Records from a pointing dataset:

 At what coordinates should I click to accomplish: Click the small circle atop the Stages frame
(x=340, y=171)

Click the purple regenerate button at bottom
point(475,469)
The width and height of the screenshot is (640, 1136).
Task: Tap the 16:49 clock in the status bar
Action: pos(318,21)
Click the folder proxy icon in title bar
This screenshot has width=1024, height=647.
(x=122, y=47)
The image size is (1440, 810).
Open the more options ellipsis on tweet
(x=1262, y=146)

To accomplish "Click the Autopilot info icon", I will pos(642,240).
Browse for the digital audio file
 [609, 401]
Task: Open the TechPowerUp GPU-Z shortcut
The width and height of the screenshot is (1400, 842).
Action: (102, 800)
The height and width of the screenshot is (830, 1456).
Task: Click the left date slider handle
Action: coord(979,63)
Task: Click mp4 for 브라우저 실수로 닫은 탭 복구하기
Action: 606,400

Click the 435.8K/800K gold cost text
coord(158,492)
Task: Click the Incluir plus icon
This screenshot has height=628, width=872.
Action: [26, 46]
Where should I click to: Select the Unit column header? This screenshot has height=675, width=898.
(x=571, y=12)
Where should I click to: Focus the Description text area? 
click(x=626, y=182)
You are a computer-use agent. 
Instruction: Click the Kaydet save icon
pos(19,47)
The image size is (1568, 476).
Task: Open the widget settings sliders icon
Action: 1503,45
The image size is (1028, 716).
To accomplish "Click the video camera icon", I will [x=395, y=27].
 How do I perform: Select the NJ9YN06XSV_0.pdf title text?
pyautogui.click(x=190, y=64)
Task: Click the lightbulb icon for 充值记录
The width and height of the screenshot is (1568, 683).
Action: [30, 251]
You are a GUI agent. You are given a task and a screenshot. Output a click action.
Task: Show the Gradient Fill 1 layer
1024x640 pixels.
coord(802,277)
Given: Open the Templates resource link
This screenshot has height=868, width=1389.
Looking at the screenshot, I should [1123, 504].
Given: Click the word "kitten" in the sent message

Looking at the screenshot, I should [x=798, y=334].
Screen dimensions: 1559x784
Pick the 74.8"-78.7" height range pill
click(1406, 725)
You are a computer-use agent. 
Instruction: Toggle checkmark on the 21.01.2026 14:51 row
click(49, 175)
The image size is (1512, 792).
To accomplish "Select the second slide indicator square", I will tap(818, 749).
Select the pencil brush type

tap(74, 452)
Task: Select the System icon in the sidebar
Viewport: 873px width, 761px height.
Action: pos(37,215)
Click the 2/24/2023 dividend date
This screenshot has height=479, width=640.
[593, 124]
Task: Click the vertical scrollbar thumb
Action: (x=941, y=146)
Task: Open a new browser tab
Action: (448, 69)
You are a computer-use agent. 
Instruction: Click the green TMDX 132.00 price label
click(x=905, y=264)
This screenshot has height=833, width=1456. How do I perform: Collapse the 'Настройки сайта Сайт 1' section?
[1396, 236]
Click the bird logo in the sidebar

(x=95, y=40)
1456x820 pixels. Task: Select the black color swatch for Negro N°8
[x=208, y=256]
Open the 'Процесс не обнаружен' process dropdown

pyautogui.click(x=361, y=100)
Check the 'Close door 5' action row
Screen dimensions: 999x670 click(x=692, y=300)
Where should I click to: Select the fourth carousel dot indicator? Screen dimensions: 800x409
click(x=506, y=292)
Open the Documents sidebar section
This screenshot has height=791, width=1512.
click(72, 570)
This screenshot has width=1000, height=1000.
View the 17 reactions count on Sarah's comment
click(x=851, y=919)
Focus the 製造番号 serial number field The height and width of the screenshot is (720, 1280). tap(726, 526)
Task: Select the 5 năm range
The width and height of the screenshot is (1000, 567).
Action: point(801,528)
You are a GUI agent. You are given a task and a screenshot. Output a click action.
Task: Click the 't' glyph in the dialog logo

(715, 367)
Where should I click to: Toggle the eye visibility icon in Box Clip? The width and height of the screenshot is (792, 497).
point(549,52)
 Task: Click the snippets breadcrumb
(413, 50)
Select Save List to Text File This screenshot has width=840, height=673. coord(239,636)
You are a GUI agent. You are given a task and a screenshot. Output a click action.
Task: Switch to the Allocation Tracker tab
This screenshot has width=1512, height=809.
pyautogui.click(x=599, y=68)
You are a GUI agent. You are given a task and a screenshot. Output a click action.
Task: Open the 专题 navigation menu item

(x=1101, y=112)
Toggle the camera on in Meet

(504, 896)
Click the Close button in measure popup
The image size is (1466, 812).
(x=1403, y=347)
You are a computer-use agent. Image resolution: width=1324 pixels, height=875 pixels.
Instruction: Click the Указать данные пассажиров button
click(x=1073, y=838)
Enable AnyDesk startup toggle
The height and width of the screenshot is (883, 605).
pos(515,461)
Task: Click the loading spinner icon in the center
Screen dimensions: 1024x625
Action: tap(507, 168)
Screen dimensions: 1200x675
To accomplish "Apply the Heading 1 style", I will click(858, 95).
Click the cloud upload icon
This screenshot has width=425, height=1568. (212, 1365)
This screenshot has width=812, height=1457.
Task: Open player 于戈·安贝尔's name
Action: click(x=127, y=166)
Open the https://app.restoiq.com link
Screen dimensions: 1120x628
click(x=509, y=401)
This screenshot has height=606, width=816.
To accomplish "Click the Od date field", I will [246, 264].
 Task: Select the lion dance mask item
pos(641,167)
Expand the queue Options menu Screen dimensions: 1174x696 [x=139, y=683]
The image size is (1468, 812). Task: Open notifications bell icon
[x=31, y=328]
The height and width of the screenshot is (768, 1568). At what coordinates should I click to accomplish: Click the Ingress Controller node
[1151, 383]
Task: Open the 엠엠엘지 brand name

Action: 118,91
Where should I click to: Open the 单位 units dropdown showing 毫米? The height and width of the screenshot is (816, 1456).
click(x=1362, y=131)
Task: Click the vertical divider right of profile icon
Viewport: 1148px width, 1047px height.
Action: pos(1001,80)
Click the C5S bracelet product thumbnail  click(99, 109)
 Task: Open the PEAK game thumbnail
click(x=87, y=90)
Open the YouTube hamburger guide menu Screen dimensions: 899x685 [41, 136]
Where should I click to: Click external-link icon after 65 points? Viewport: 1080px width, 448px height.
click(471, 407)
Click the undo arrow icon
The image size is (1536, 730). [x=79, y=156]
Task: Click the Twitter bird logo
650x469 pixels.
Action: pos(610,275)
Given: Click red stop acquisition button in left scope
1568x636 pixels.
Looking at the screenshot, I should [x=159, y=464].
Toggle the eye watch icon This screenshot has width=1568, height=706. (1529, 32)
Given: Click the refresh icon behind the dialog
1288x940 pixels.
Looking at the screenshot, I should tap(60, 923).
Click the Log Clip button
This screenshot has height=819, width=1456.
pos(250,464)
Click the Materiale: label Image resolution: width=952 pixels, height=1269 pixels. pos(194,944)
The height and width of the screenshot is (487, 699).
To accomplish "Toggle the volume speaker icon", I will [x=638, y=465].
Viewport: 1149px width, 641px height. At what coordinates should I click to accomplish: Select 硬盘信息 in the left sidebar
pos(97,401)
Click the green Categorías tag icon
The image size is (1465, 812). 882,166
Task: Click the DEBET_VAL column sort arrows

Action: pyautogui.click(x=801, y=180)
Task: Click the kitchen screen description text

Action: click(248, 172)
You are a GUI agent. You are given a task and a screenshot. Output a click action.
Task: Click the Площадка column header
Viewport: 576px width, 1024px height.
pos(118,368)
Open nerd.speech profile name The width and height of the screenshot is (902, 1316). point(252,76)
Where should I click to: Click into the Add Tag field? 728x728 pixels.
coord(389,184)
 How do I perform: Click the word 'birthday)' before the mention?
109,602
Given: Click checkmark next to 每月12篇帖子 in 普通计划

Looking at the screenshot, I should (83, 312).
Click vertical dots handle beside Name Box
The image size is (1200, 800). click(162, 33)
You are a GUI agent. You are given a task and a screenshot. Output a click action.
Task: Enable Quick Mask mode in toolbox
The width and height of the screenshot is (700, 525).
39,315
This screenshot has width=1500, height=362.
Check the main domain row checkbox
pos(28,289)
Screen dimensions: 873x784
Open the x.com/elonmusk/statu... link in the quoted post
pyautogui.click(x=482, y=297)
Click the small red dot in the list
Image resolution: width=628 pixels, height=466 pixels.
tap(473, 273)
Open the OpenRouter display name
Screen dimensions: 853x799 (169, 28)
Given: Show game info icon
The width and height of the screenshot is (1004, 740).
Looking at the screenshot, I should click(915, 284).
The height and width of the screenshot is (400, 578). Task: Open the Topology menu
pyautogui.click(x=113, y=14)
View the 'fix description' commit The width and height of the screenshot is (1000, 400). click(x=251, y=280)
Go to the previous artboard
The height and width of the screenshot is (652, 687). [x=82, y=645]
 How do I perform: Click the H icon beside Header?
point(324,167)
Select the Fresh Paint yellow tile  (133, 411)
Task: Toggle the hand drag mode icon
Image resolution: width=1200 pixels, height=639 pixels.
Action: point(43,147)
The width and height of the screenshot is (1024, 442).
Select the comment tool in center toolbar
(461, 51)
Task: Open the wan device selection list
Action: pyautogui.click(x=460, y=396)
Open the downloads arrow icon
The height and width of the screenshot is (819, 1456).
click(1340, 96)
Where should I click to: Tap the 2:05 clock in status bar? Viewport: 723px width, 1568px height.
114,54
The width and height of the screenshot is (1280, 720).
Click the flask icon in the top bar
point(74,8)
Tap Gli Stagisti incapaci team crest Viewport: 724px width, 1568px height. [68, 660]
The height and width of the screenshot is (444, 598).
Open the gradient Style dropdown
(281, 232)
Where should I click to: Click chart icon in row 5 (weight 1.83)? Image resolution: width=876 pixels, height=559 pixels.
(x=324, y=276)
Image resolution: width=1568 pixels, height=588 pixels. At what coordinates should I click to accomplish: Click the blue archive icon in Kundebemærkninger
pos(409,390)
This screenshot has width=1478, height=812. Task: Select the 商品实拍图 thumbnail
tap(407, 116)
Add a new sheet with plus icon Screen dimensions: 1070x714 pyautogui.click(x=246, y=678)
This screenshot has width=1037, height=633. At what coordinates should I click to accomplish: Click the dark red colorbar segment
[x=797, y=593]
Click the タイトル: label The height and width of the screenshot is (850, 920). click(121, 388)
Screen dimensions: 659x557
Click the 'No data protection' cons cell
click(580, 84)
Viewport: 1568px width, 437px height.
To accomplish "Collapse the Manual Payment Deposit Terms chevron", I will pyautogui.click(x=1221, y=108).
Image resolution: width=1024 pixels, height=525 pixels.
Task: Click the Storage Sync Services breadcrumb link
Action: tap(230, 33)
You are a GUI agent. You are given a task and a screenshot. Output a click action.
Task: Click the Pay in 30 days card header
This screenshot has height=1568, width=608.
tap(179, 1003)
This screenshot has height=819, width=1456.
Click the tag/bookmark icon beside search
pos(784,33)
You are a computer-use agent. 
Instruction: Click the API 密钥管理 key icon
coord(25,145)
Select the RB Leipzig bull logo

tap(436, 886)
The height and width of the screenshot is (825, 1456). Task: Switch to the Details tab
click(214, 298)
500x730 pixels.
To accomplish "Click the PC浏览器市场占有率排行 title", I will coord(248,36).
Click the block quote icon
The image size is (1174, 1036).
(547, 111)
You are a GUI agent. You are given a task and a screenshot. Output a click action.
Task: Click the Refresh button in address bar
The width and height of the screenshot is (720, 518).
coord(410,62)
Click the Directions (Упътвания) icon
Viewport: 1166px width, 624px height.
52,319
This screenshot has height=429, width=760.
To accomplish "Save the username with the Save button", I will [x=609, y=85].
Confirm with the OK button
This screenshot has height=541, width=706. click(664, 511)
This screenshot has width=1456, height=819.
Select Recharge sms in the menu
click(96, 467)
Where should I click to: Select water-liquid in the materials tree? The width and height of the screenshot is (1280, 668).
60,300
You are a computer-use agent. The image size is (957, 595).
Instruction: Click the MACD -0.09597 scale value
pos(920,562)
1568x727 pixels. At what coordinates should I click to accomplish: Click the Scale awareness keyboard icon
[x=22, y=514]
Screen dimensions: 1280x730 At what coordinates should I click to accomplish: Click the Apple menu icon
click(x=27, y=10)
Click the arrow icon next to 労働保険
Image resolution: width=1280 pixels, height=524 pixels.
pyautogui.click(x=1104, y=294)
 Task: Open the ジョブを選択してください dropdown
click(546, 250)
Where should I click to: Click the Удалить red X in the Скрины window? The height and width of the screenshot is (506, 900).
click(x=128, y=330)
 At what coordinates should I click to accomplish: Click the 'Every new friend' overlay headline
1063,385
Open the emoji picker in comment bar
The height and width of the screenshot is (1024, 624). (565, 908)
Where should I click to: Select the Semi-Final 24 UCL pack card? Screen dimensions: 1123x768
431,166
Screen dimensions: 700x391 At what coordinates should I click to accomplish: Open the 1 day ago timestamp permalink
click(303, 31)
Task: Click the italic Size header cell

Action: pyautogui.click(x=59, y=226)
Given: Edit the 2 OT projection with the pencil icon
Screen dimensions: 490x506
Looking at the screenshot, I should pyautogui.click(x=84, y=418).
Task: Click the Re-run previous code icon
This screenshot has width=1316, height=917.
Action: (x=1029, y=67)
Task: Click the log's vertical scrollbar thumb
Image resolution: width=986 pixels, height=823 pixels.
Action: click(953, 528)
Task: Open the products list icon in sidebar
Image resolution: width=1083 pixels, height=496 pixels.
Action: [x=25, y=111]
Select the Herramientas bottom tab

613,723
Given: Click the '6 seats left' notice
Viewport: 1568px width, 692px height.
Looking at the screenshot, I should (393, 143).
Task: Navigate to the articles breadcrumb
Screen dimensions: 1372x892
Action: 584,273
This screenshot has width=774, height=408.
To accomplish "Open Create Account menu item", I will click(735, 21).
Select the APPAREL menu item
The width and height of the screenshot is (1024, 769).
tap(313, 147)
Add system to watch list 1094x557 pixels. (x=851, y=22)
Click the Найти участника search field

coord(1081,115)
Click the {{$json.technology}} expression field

Stated task = Give only the number of lines in the records above that contain the string "field". Case counts.

Answer for this exercise = 5